僕は姉ちゃんに促されるままに椅子に腰掛け、どうにもやるせない気持ちと、何だかよく分からない優しさに包まれて、ぼんやり姉ちゃんを眺めていた。
姉ちゃんはテーブルのお浸しの小鉢をまな板にひっくり返し、それを包丁で刻む。
鍋を火にかけ、電子ジャーからしゃもじ一すくいほどのご飯を鍋に入れ、それから今刻んだ葉っぱも一緒にクツクツとやり始めた。

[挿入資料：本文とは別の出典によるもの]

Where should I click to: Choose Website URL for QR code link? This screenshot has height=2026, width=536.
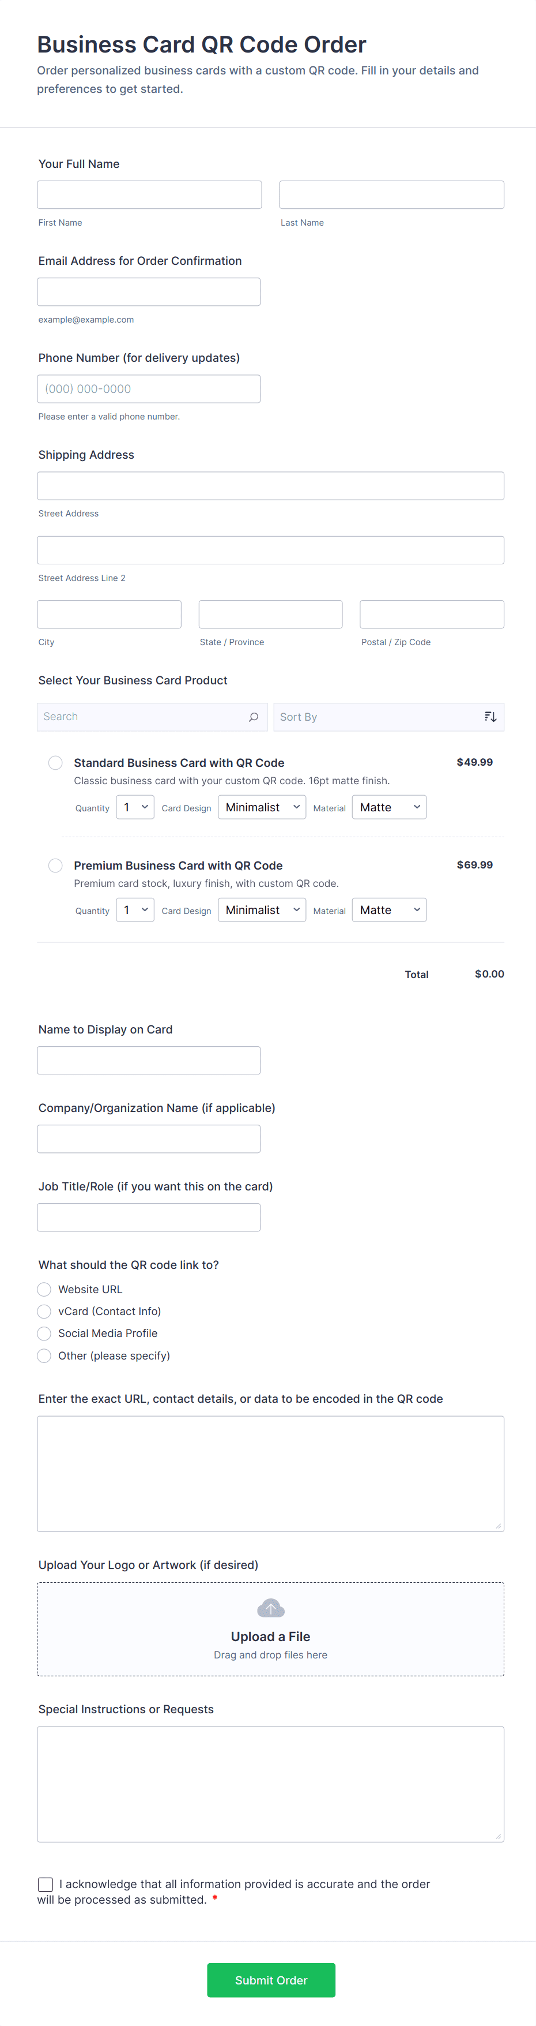[x=45, y=1289]
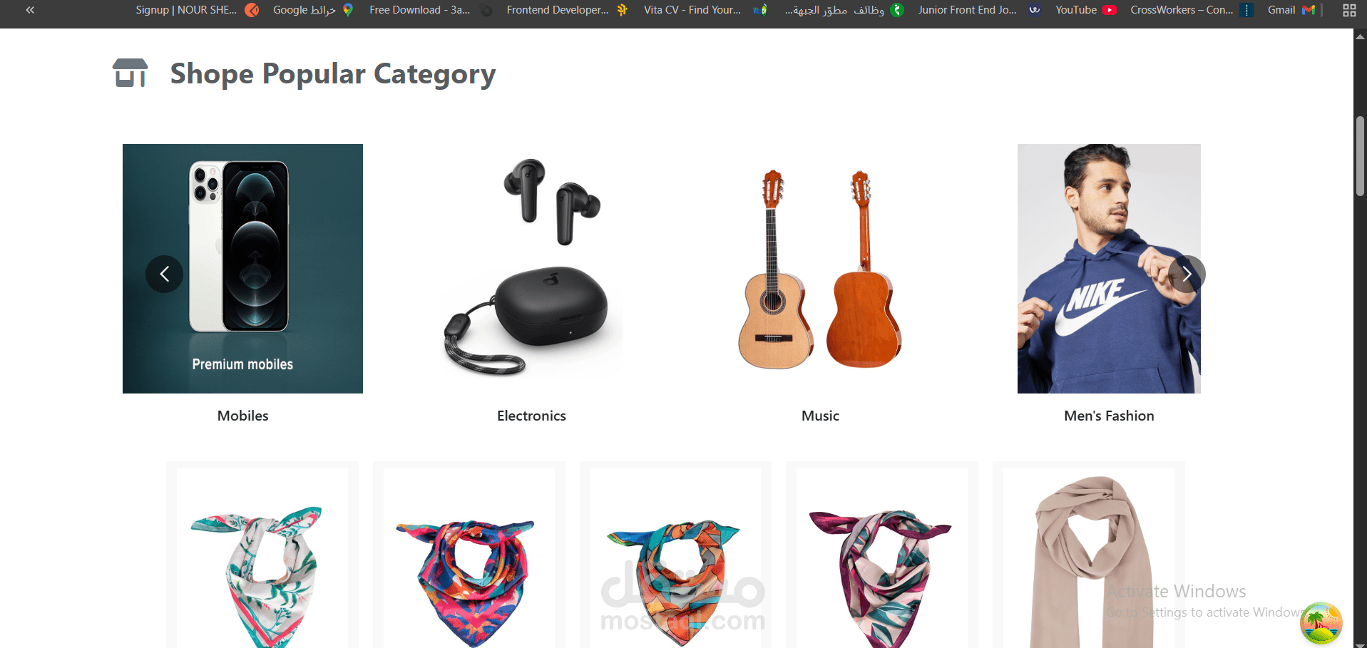Click the shop storefront icon beside heading
1367x648 pixels.
pyautogui.click(x=130, y=73)
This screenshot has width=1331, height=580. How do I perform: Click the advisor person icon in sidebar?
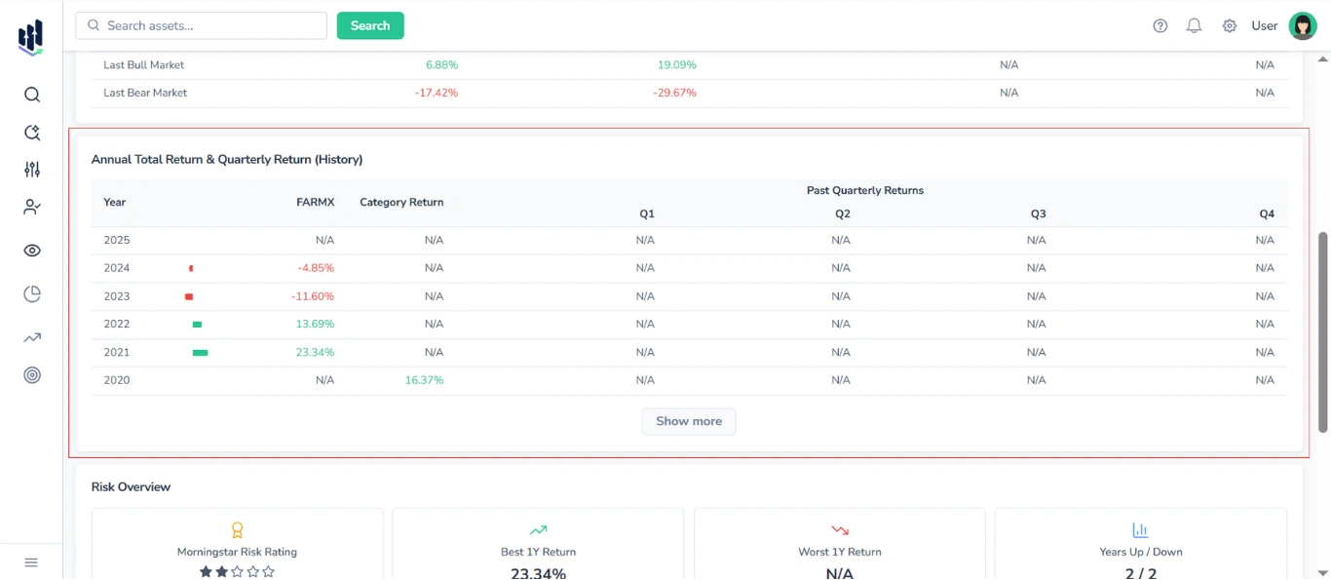31,207
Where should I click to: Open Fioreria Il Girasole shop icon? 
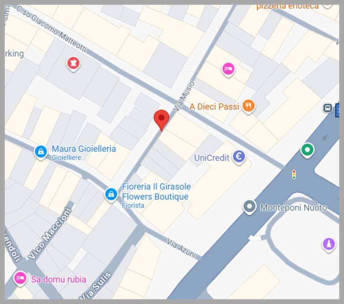pyautogui.click(x=111, y=195)
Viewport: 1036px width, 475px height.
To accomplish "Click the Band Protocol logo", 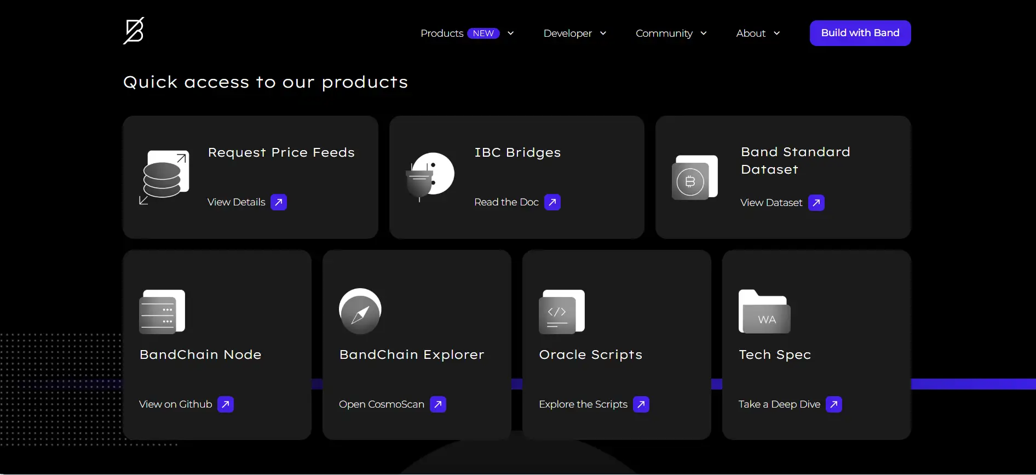I will pos(134,31).
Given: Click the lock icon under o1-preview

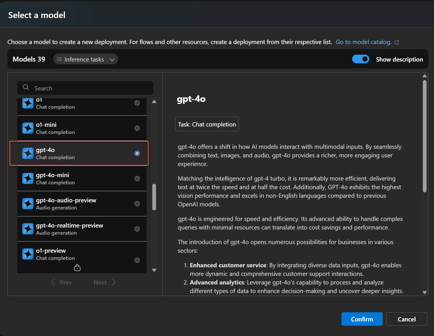Looking at the screenshot, I should point(77,268).
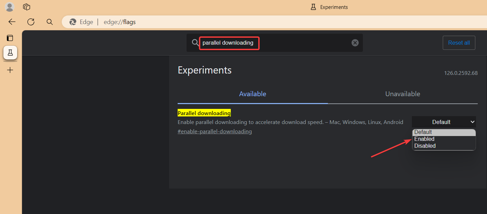The image size is (487, 214).
Task: Click the tab pane icon in the sidebar
Action: click(x=10, y=38)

そして今度は唐揚げを一つだけまな板の上に転がし、今度は先ほどのお浸し以上に細かく刻み、更に鍋の中に放り込む。
冷蔵庫から取り出した卵に麺つゆを足して溶き卵を作り、沸騰した鍋に流し込んだ姉ちゃんは、「もうちょっとだよ。もうすぐ出来るから」、そう言いながら、僕に優しい笑顔で振り返る。
なんだ?誰だ?本当に姉ちゃんか?
ガスコンロの青い炎に照らされた姉ちゃんの横顔を見ながら、そういえば、昔は姉ちゃん優しかったような気がするなぁ、そんなことを、何となく思った。
「はい、出来上がり。ほら、食べな」
僕は言われるままに、丼からそれをレンゲですくい上げ、ふぅふぅと息で冷ましてから口に運ぶ。
「‼」
「どぉ?美味しい?」
鍋を洗いながらの姉ちゃんの問いに、言葉も無く、僕は唯々、首を縦にうんうんと頷くだけで、もう二口目を口に運ぼうとしていた。
「そりゃあ良かった。じゃ、あたしはもう二階に上がるから、あんた、食べ終わったら、食器、洗っておくんだよ。じゃあね、おやすみ」
僕は口をモゴモゴと動かしながら、「あ、うん」と返事をして、台所から出て行こうとする姉ちゃんを、つい呼び止めてしまう。
「姉ちゃん・・・」
「なに?」
あれ?ついさっき、あんなに優しい口調だった姉ちゃんは、またいつもの姉ちゃんに戻った?
「あ、いや、美味いよ・・・、これ・・・」
「当たり前でしょっ、食べたら早く寝なさいよ」
なんなんだ?
本当は、『ありがとう』、それだけ言いたかったのだが・・・。
姉ちゃんが行ってしまった台所でひとり残された僕は、再び呪いの言葉を唱える、真夜中二時ちょっと過ぎ・・・。